I want to talk about what happened at the end of the panel, which was special in and of itself. You’re an emotional guy in general, but were you expecting to have that reaction?

I was afraid that it might happen. And I say that somewhat jokingly, “afraid,” because I’m not afraid to be transparent and be myself. But I don’t want to put across like, “Oh, God, every time he talks, he’s tearing up.” But I have in the past at a couple of panels for the show. The first year, it was while we were off to the side watching the fan reaction to the pilot. And then after we had been saved after the footlong campaign, I teared up a little bit. I think if you are conscious of how privileged you are to have fans like that, you can’t help but be moved. You can’t help it. As a kid, you grow up and you want to be an actor, but you want to be an actor that people respond to, and support and believe in. So when people do, I can’t not be touched. I can’t not be, like, “Wow, they get me.” They don’t think we’re collectively some crap show. They’re with us, and they fight for us, and that’s not easy. To fight for a show means taking out time from their day, and they have a life, they have a job, they have a family. So, to me, it’s just a very personal thing – to know that it was our last panel, and that it was goodbye.

Barring some ridiculous miracle that’s not likely to happen, the show’s going away 13 episodes from now. You’re not going to stop working, but your career may go in different areas. So how do you maintain that relationship with these fans?

There’s a couple of things I take comfort in in being able to stay connected. One of them is being able to go do another show, sci-fi/fantasy genre, whatever, that would be really fun. Probably sci-fi; I want to go into space. I don’t think I’d be a great vampire. I’d love to kill zombies, though; that’d be fun.

And if not that, the interesting thing is that in the last 10 years, Hollywood has really infused itself into Comic-Con, and that’s a double-edged sword. It’s become an entertainment con, and I think while the super hardcore purists are like, “What is this?” – and, trust me, when we first went down to Comic-Con, I was asking, “What are we doing at Comic-Con?” – I think that most fans are kind of stoked about it. They get to go to panels with shows that might not have been brought down before, but they’re still with celebrities they know and love. Nerds don’t just watch sci-fi. Nerds watch single-camera comedies, nerds watch dramas. I’ve got friends on “Shameless” and “Community,” and it’s awesome to see them down here – if it’s awesome for the fans. That’s the rudder. If your fans aren’t okay with it, then you need to make adjustments. And if it’s not as “pure” as what it once was, then okay. It should be organic, be able to breathe a little bit.

So if I go on to do a single-camera comedy, which I think would be a lot of fun to do, and fans want me to come down for Comic-Con, I’d love to do it. Or else I’ll just come down to moderate something. And if nothing else, I’ll keep coming down and doing HQ’s if people are into it and they still want me to do ’em. I just like doing stuff that’s fun, man. I believe that we’re all capable of doing awesome stuff, and we’re called to bring awesomeness into the world. Being able to put a smile on someone’s face – a kid who didn’t have 150 bucks to scrape together for a Comic-Con ticket, or did but didn’t buy it fast enough, to give them an alternate, and say, “Hey, it’s cool, you can come here” – I think that’s special.

> **TASK PROMPT**
Please mark each statement below yes or no according to whether it agrees with the interview, and quote the words of the interview that decide it.
1. The answerer has teared up at a panel before, during the first year.
2. The answerer thinks playing a vampire would be a good fit.
3. The answerer never questioned why the show was going to Comic-Con.

> **DATA BELOW**
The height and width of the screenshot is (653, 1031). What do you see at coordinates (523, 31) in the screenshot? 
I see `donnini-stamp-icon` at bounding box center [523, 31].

> **ANSWER FOR THIS EXERCISE**
1. Yes: "But I have in the past at a couple of panels for the show. The first year, it was while we were off to the side watching the fan reaction to the pilot."
2. No: "I don’t think I’d be a great vampire."
3. No: "I was asking, “What are we doing at Comic-Con?”"